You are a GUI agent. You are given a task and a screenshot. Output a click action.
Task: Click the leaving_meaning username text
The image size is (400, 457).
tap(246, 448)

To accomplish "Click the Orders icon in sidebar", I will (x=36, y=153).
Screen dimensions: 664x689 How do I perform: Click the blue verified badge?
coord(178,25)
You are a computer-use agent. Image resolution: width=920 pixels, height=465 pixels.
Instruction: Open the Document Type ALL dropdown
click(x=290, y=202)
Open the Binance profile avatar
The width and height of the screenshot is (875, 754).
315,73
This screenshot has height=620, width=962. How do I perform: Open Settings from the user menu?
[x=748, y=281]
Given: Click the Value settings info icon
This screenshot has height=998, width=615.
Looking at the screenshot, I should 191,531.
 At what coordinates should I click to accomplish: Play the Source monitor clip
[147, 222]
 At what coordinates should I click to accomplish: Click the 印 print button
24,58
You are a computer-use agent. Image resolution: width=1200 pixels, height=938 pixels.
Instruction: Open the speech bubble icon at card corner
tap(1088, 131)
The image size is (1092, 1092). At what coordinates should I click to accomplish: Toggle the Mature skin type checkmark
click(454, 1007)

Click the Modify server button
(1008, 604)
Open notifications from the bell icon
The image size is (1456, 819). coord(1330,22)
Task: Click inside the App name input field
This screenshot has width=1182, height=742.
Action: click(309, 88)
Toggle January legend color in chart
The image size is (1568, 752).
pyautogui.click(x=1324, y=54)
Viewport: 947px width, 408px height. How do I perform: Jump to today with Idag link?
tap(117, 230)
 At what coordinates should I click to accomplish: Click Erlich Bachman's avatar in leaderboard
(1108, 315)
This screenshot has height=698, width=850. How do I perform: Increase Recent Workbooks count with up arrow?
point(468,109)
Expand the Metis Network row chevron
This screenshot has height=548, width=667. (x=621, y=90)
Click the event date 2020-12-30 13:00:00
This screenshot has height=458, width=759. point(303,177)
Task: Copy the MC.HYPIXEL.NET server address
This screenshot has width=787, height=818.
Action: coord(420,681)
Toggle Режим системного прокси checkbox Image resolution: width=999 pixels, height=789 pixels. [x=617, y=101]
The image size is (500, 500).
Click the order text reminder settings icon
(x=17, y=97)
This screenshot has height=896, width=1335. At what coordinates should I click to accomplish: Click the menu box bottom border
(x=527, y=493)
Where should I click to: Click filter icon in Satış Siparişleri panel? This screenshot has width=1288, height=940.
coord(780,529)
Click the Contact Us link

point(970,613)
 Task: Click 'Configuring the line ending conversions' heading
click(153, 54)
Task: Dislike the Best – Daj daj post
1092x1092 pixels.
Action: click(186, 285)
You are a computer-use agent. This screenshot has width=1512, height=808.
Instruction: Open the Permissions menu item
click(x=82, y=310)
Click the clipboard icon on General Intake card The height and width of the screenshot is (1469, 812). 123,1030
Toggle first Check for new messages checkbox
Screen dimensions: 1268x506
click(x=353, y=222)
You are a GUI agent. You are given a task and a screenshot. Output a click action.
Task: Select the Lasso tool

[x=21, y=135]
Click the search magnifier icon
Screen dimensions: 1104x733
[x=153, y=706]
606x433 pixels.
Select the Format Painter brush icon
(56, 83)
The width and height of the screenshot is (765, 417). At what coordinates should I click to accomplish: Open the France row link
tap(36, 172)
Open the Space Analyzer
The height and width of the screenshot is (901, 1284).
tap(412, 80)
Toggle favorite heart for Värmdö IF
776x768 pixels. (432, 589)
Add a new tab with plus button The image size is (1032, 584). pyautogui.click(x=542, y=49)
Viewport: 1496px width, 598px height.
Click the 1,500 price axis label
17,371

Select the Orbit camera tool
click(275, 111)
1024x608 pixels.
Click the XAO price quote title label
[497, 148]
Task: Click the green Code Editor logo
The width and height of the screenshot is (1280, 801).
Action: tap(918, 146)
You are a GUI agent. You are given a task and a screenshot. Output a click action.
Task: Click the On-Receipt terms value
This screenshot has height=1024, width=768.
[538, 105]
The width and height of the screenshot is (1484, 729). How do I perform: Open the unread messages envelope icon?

┄┄┄┄┄┄┄┄┄┄┄┄┄┄┄┄┄┄┄┄

Return each line of the data where the word "messages" appears.

Toggle first Check for new messages checkbox
The width and height of the screenshot is (1484, 729). How do I perform: Open the unread messages envelope icon?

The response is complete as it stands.